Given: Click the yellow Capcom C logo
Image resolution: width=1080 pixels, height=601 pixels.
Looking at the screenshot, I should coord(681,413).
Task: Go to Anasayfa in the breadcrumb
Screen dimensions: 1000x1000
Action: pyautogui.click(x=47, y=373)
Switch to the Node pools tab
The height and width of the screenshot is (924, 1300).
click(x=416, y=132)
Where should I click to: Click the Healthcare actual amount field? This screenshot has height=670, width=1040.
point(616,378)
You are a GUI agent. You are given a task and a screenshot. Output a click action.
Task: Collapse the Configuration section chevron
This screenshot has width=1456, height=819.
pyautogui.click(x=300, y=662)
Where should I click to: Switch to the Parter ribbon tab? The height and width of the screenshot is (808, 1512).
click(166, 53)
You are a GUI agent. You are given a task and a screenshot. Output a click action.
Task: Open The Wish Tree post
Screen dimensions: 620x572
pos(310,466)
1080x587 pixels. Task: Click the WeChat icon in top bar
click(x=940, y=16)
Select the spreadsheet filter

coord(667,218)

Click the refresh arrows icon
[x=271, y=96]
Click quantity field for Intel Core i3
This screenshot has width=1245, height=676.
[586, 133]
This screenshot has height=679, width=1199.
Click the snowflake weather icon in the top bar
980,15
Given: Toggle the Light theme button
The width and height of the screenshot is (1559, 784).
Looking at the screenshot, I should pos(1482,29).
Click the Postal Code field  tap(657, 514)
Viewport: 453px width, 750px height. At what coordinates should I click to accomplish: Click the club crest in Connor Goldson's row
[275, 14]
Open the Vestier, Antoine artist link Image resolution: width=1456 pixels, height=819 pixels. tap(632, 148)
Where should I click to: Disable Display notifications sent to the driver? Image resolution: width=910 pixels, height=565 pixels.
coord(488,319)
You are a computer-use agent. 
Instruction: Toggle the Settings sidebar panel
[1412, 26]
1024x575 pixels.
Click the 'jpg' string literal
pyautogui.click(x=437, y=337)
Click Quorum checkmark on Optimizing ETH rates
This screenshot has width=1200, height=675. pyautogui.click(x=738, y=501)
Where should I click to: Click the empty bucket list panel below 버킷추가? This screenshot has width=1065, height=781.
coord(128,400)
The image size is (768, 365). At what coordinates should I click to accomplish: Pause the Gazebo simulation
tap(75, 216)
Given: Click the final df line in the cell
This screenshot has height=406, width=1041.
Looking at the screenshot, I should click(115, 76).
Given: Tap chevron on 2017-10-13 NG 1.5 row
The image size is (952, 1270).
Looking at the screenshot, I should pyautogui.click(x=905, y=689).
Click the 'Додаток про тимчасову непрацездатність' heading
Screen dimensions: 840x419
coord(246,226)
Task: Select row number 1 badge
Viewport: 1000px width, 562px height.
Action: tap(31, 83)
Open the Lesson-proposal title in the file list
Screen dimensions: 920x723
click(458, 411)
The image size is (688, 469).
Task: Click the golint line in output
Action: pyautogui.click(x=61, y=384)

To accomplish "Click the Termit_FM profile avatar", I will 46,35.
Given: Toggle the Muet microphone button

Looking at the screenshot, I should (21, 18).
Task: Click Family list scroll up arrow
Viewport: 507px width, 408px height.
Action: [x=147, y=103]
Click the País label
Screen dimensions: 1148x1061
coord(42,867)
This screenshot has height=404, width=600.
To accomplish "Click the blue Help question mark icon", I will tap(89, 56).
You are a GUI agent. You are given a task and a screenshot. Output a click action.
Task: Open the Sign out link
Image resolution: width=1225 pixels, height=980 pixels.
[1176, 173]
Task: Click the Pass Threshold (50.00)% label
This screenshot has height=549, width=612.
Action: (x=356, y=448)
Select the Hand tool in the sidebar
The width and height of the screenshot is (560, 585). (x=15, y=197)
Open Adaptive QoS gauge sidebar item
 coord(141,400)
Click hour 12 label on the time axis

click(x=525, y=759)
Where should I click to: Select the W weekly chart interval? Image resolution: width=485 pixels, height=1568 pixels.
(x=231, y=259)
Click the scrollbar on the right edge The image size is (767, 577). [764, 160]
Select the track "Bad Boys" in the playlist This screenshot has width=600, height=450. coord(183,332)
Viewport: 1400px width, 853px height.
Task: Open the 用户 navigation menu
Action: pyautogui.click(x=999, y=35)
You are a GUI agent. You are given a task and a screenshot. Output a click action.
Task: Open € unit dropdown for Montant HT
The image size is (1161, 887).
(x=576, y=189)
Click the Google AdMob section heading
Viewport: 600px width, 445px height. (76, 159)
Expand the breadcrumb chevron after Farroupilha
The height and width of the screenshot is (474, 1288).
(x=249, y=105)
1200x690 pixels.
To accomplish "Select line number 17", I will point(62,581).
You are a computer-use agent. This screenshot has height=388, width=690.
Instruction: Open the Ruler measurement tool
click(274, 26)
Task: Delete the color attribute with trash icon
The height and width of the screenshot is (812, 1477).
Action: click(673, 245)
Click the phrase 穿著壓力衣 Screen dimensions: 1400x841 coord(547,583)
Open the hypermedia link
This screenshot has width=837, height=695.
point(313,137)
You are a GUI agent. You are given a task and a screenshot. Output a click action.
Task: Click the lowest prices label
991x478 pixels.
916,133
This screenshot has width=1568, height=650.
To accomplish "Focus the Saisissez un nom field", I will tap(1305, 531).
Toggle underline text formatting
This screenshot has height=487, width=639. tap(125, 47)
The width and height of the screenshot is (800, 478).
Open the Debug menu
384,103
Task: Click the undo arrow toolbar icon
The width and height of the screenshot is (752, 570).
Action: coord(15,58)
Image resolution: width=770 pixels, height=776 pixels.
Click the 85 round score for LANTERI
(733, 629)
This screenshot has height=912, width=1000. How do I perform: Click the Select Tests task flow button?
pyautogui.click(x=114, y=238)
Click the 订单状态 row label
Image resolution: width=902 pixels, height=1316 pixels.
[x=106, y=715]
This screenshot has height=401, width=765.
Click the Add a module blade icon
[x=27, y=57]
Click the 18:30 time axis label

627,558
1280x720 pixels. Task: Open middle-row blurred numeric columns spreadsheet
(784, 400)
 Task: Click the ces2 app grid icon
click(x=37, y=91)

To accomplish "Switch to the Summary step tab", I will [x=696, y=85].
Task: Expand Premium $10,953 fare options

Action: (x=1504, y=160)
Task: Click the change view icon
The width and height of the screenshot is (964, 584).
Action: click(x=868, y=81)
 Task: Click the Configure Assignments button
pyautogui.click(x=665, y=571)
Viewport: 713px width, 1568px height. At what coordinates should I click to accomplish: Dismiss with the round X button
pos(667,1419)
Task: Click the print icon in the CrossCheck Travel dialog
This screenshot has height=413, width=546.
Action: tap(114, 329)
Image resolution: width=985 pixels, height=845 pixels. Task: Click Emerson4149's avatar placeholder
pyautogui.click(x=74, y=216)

********

Work required:
Only lines containing the string "number" belong in the answer; find them in the data above and copy them.

Your solution:
Task: Select row number 1 badge
To accomplish "Select line number 17", I will point(62,581).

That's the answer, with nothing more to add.